HDFC Bank is in early stages of discussions with leading cyber-security companies to introduce cyber-security scores for its third-party vendors in a bid to minimise the incidence of fraud, Sameer Ratolikar, Chief Information Security Officer, said, reported Business Standard.
The bank is in discussion with some of the companies which include Bitsight, Upguard and RiskRecon, all of which are in the cyber-security rating space.
“We are in the process of hiring leading cyber-security rating companies whereby you give the third-party service providers’ URL/website address and then the third-party rating services basically calculate their cyber-security score, something like a Trans Union CIBIL score or Equifax score,” Ratolikar said, BS reported.
HDFC Bank will take a final decision by December and then correspondingly decide on how to create corresponding structures and their categorisation, Ratolikar said.

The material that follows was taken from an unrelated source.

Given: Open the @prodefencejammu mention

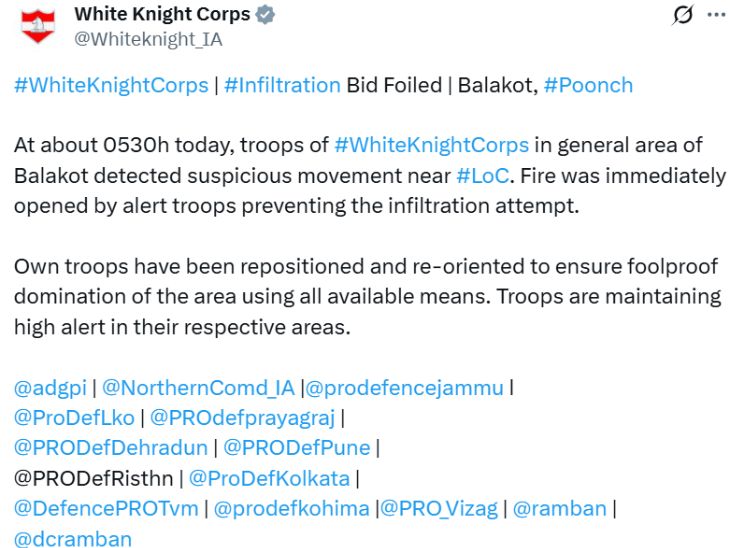Looking at the screenshot, I should (x=404, y=388).
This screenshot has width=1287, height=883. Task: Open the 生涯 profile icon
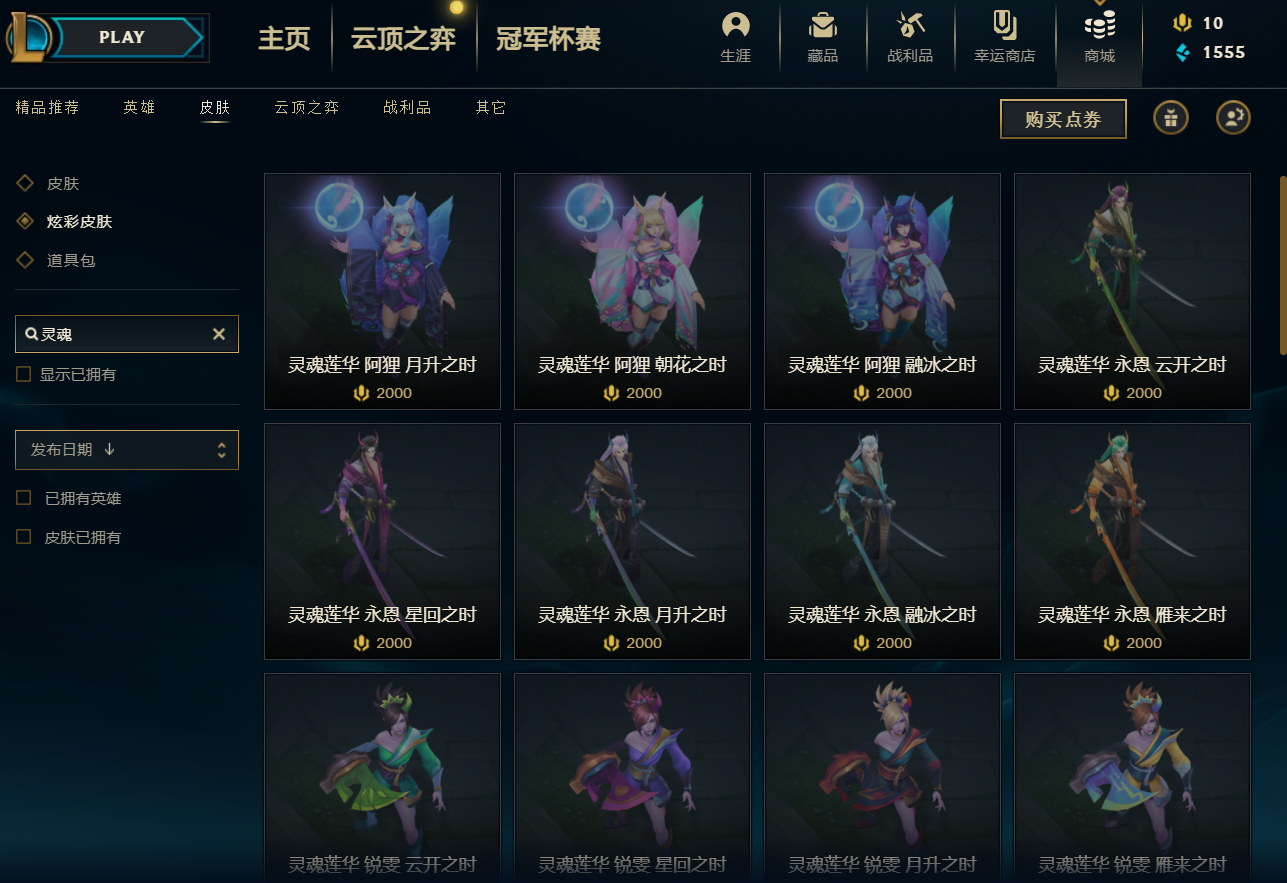pos(736,25)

The bank, which will inform its third-party vendors about the exercise and bring them on board, is looking at the process as one that would provide independent validation regarding potential cyber-security risks from third-party entities.
Given that there are issues concerning data privacy, the bank will take permission from its third-party service providers, he said.
Typically, third-party vendors provide a host of services to banks, including those related to mobile payment services in conjunction with card issuers.
“There is a whole laundry list of due diligence before the vendor gets on-boarded. Within the life cycle, we manage the cyber-security aspects or the potential cyber-security risk emanating out of the relationship with these vendors,” Ratolikar said.
At present, HDFC Bank has contractual agreements with its third-party service providers and periodical audits are carried out, he said.
Latest Reserve Bank of India data showed that in 2021-22, frauds to the tune of ₹60,414 crore were reported, down 56.28 per cent from ₹1.38 trillion in 2020-21.